WORK INSTRUCTION:
Having located the line with "Instruction: Open the", repeat it and all remaining lines of the records exactly. Pictures do not belong in the answer.

---- DATA RECORDS

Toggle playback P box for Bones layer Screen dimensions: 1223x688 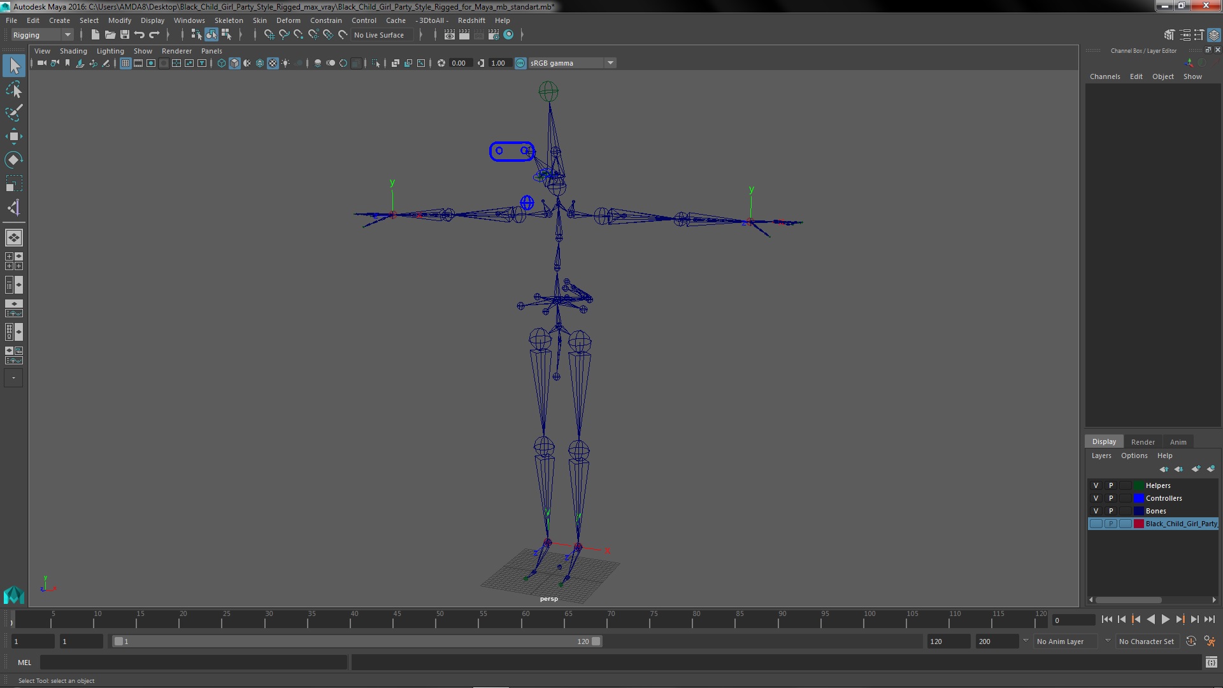click(x=1110, y=511)
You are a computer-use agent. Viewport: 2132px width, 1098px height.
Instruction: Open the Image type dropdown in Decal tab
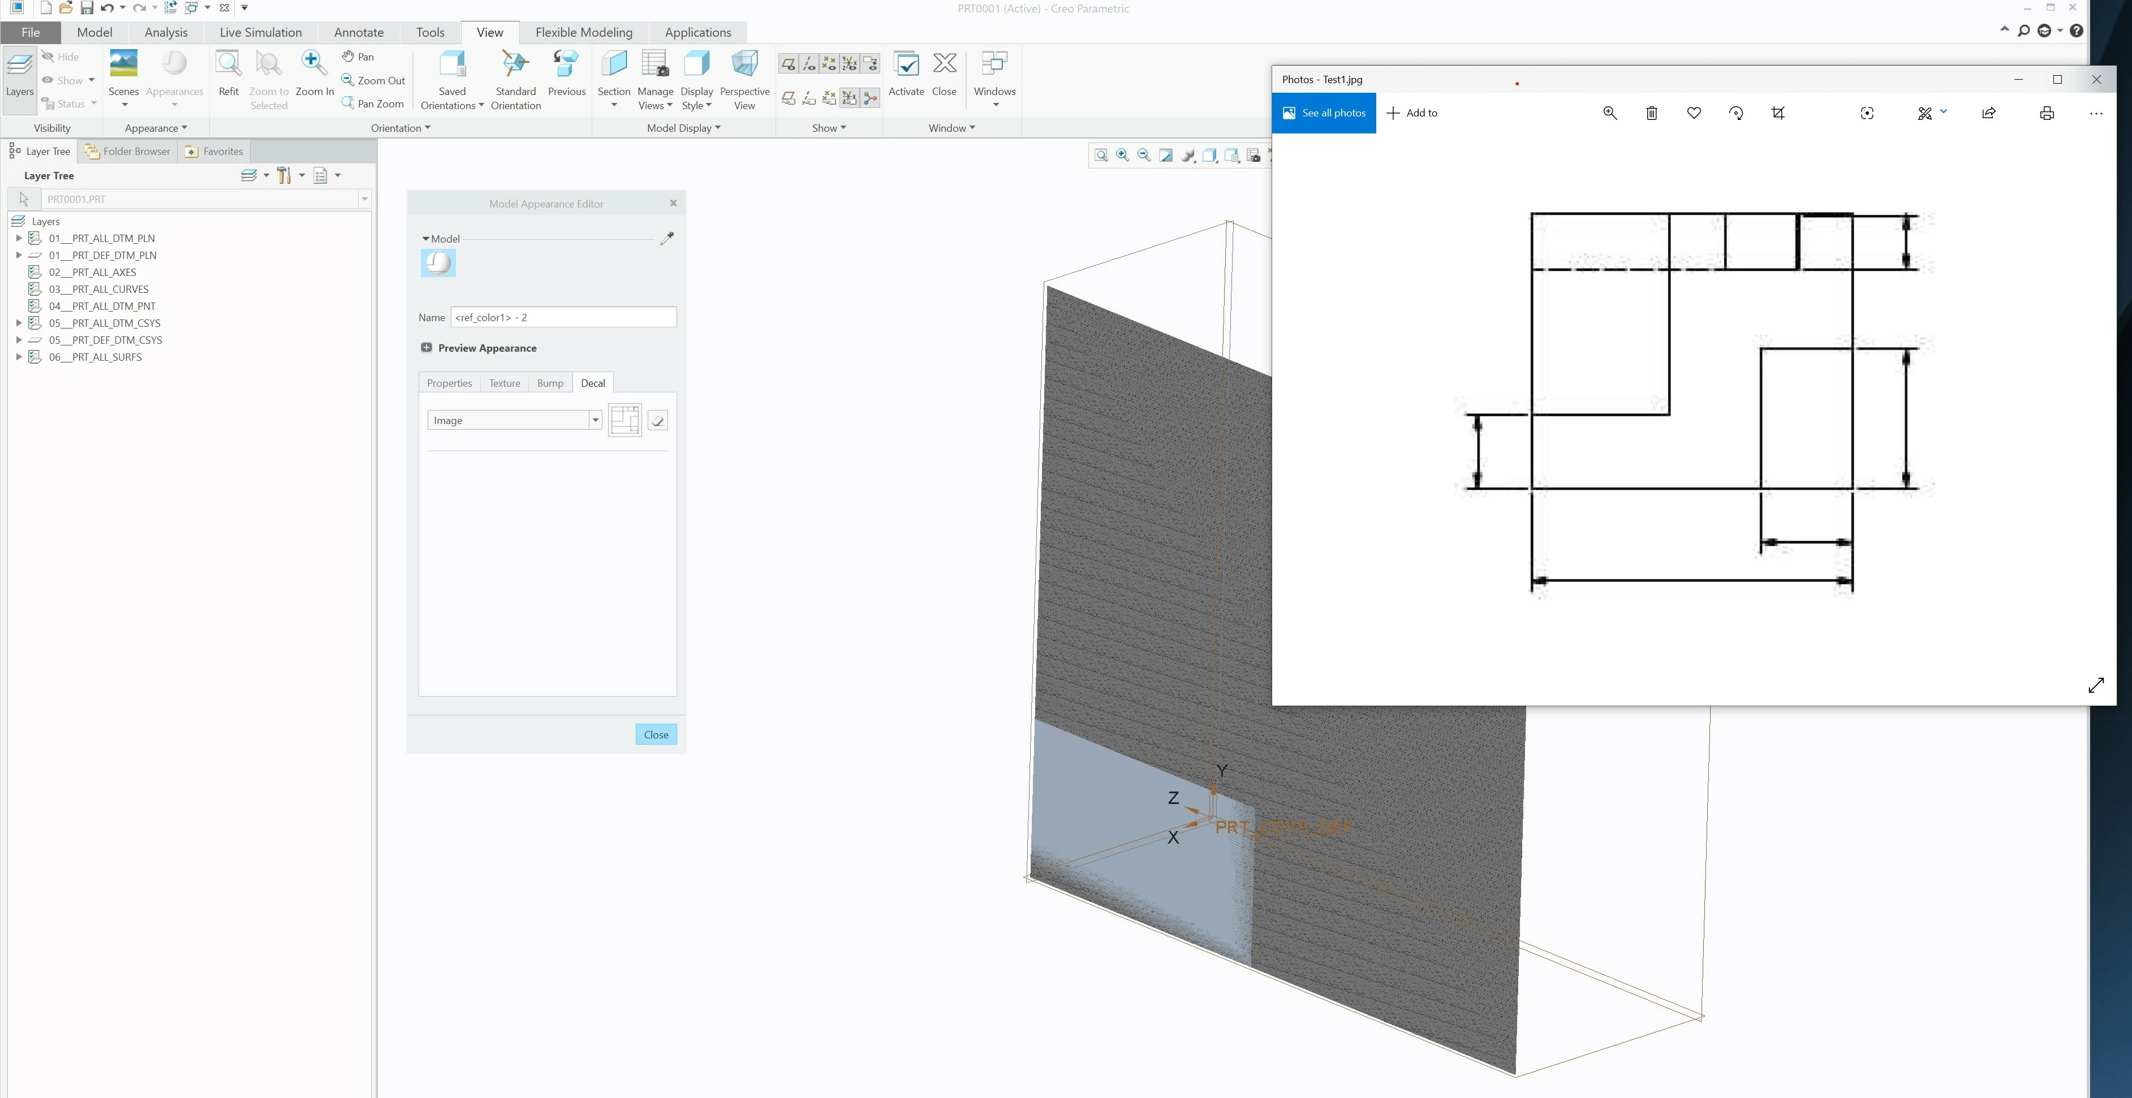point(594,420)
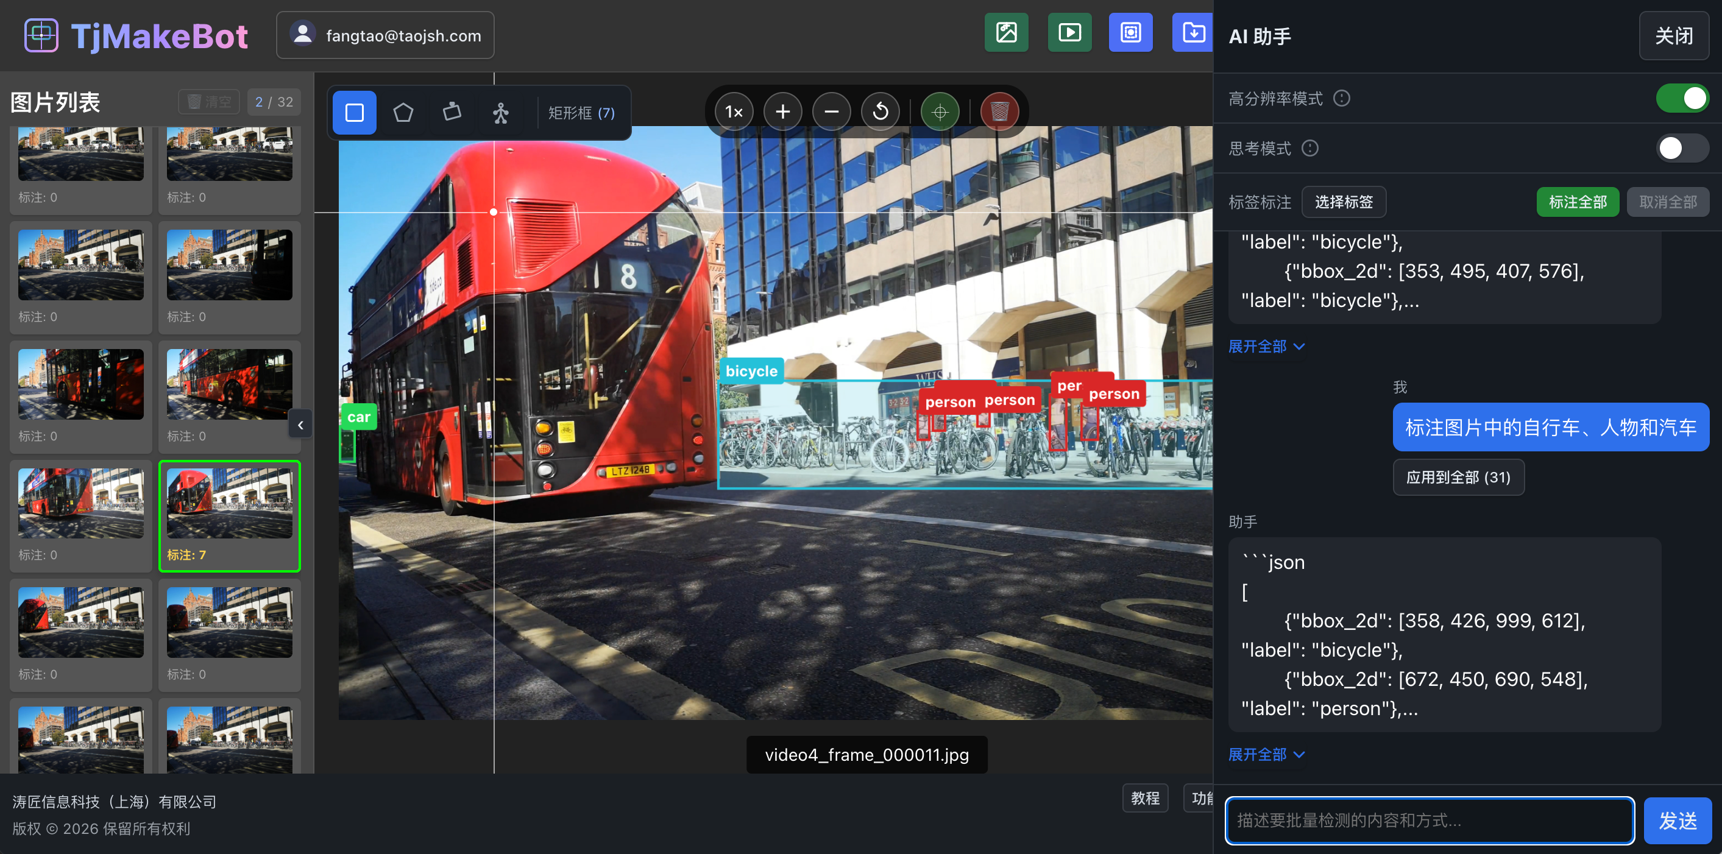Focus the batch detection description input
This screenshot has width=1722, height=854.
pyautogui.click(x=1429, y=820)
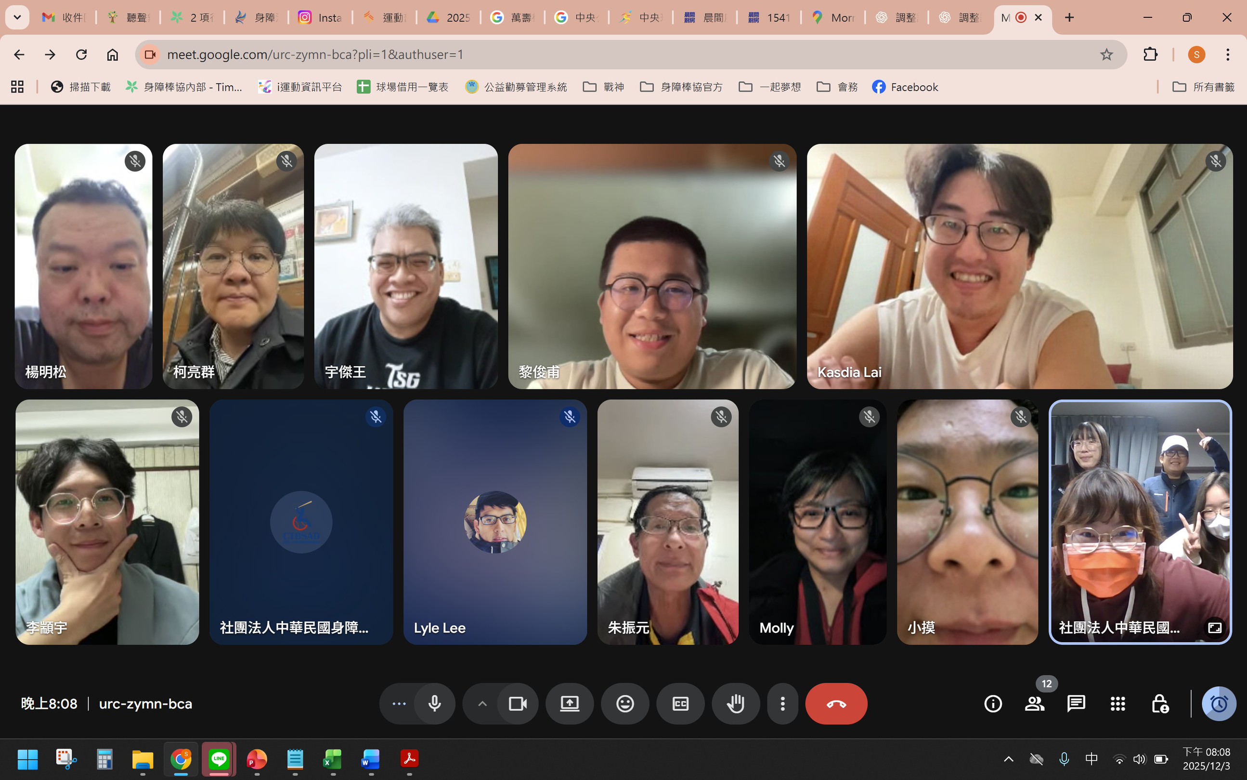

--------

OUTPUT:
Instruction: Open the Image type dropdown in Decal tab
point(594,420)
Focus the batch detection description input
This screenshot has width=1722, height=854.
pyautogui.click(x=1429, y=820)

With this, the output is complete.